> _EXERCISE AIM_: Rewrite as a numbered list the lines from the one containing "Locate an element" through the one containing "panel-caption: (b) is", omitting any blank lines.

[DATA LISTING — start]

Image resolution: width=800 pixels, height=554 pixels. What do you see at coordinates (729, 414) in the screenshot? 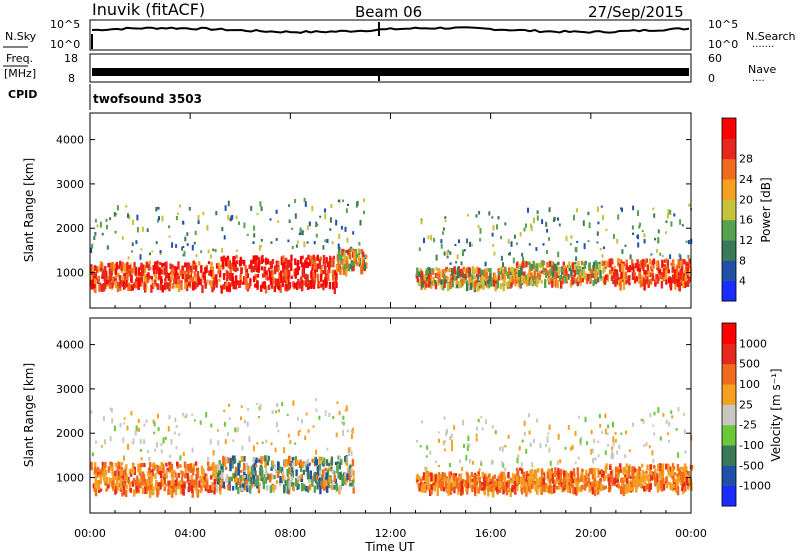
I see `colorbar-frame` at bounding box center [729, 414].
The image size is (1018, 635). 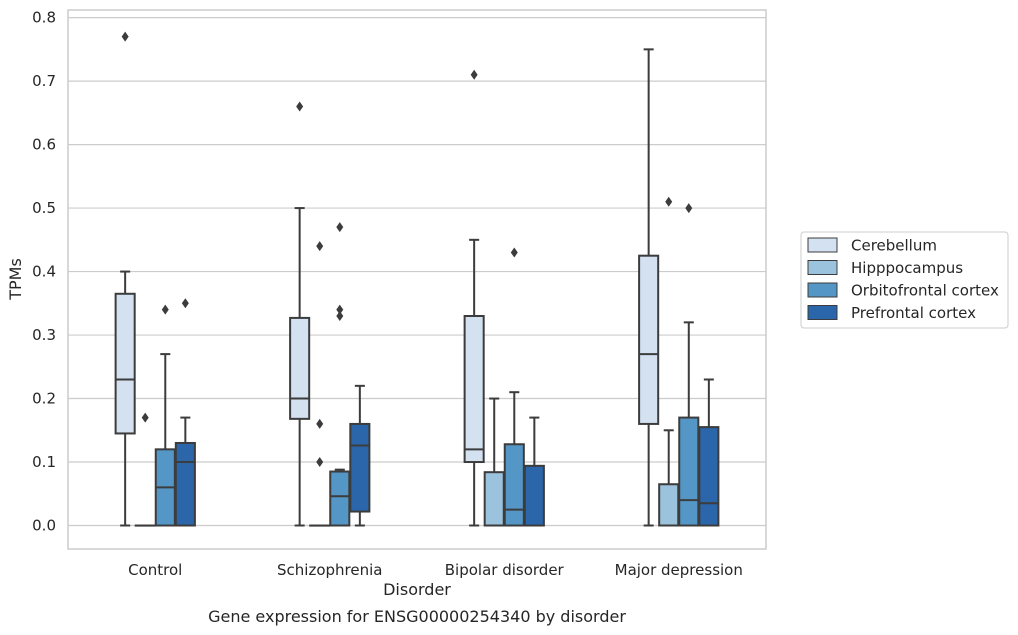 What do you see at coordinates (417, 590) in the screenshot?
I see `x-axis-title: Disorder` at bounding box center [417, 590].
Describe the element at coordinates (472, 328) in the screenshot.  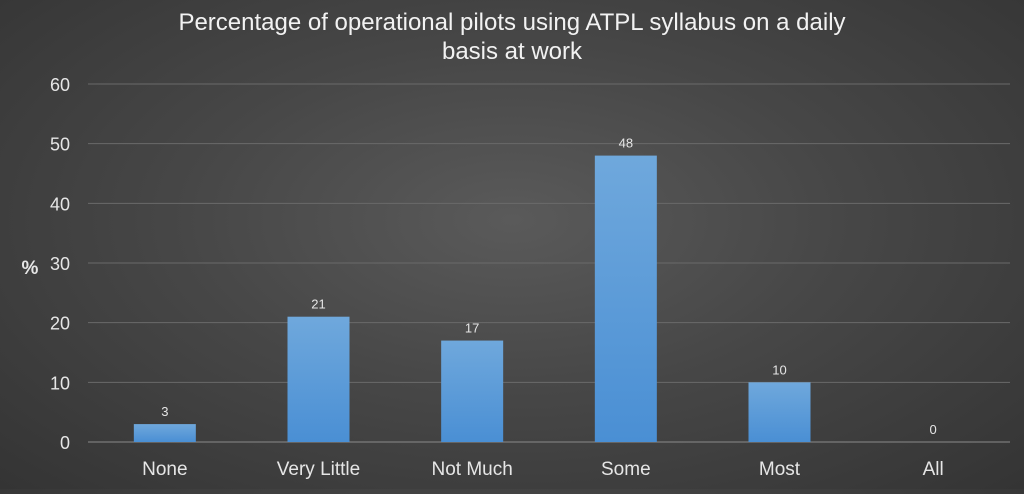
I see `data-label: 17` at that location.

[DATA LISTING — finish]
[DATA LISTING — start]

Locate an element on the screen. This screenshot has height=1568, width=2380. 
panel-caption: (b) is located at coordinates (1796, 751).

[DATA LISTING — finish]

> _OUTPUT BELOW_:
1. Locate an element on the screen. This screenshot has height=1568, width=2380. 
2. panel-caption: (b) is located at coordinates (1796, 751).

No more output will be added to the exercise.